> **ARTÍCULO**
══════
Beatriz Suárez-Vence Castro
Saber perder
La Navidad, inevitablemente, nos ha traído el recuerdo de los que ya no están y también de lo que ya no tenemos o, en esa vorágine de consumo sin motivo real, de aquello que ya no podemos gastar, a pesar de ese engaño continuo que, en formas de préstamos, hipotecas o plazos nos dice que sí.
Qué importante es convertirnos en buenos perdedores.
La sociedad ensalza al ganador y lo sitúa a la altura de un espejo para que nos miremos en él, olvidando la mayor parte de las veces, la figura tan interesante y tan digna de aquel que ha tenido, ha perdido y ha sabido seguir adelante a pesar de las pérdidas. Y es que la vida es, además de los triunfos ocasionales, una sucesión de pérdidas y de despedidas.
Decimos adiós a familiares, amigos, hijos, parejas, amantes, a la juventud, a la salud, al trabajo, al status.
A pesar de saber de antemano el dolor que vamos a sentir a causa de las pérdidas, no nos preparan para ello. Nos programan para ganar. Vivimos en el culto a la perfección a pesar de que el ser humano es imperfecto.
No nos dejan siquiera aceptar, ya no la pérdida, si no el cambio, el paso del tiempo. Especialmente a las mujeres, nos bombardean con anuncios de cremas antiedad, (ese absurdo concepto) Botox, tintes, cómo si todo lo que nos venden pudiese detener los relojes.
══════
> **OBJETIVO A**
¿Puedes poner en una lista numerada, sin líneas en blanco, el tramo de los registros que va desde la línea que contiene "Spiritual Windows (964, 222)" hasta la que contiene "info@mirahadas.com (370, 2064)", ambas incluidas?
El artículo y los registros no tienen relación entre sí.

> **REGISTROS GUARDADOS**
══════
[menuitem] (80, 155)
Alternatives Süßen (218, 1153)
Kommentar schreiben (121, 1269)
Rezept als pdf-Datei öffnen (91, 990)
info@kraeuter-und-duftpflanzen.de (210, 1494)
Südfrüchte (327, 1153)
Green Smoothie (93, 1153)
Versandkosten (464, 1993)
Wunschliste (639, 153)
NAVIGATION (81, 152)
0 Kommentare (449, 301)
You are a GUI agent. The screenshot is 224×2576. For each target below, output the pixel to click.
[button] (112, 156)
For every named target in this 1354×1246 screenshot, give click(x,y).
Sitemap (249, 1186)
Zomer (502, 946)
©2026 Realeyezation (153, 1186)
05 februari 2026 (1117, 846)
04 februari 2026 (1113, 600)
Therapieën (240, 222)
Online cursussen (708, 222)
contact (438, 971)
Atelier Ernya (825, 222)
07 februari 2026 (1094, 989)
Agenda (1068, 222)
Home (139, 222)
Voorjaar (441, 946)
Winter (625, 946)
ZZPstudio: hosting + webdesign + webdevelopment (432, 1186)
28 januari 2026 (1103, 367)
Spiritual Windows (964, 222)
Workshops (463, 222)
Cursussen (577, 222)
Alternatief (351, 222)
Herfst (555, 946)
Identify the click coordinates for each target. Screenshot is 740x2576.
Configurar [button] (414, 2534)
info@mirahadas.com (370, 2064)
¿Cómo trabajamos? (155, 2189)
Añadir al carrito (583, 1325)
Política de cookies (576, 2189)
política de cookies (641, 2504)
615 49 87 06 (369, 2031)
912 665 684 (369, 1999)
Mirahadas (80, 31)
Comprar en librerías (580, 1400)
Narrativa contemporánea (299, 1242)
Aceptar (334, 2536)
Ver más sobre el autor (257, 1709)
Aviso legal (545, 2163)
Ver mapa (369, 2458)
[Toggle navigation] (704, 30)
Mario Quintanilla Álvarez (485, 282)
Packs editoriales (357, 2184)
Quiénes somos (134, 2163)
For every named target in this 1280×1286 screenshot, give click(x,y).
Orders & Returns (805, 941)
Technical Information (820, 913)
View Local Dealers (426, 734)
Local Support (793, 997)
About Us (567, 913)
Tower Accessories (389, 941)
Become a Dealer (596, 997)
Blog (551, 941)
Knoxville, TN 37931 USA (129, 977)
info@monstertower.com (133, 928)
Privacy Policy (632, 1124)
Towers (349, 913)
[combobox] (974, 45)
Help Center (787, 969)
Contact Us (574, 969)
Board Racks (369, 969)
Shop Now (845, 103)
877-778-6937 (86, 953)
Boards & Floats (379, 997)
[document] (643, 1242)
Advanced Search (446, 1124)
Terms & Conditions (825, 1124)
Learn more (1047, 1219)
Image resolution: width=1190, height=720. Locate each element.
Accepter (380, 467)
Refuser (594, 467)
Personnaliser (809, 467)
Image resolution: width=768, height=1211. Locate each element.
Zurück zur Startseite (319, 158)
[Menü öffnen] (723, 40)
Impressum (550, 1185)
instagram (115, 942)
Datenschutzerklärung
══════
> **OBJETIVO B**
¿Concuerdan con el artículo sobre saber perder estas afirmaciones? Responde sí o no a cada una y cita las palabras del artículo que lo deciden. (i) La sociedad ensalza al ganador. (ii) Nos preparan para el dolor de las pérdidas. (iii) El ser humano es perfecto.

> **RESPUESTA DEL EJERCICIO A**
1. Spiritual Windows (964, 222)
2. Workshops (463, 222)
3. Cursussen (577, 222)
4. Alternatief (351, 222)
5. Herfst (555, 946)
6. Identify the click coordinates for each target. Screenshot is 740x2576.
7. Configurar [button] (414, 2534)
8. info@mirahadas.com (370, 2064)

> **RESPUESTA DEL EJERCICIO B**
(i) Sí: «La sociedad ensalza al ganador».
(ii) No: «no nos preparan para ello».
(iii) No: «el ser humano es imperfecto».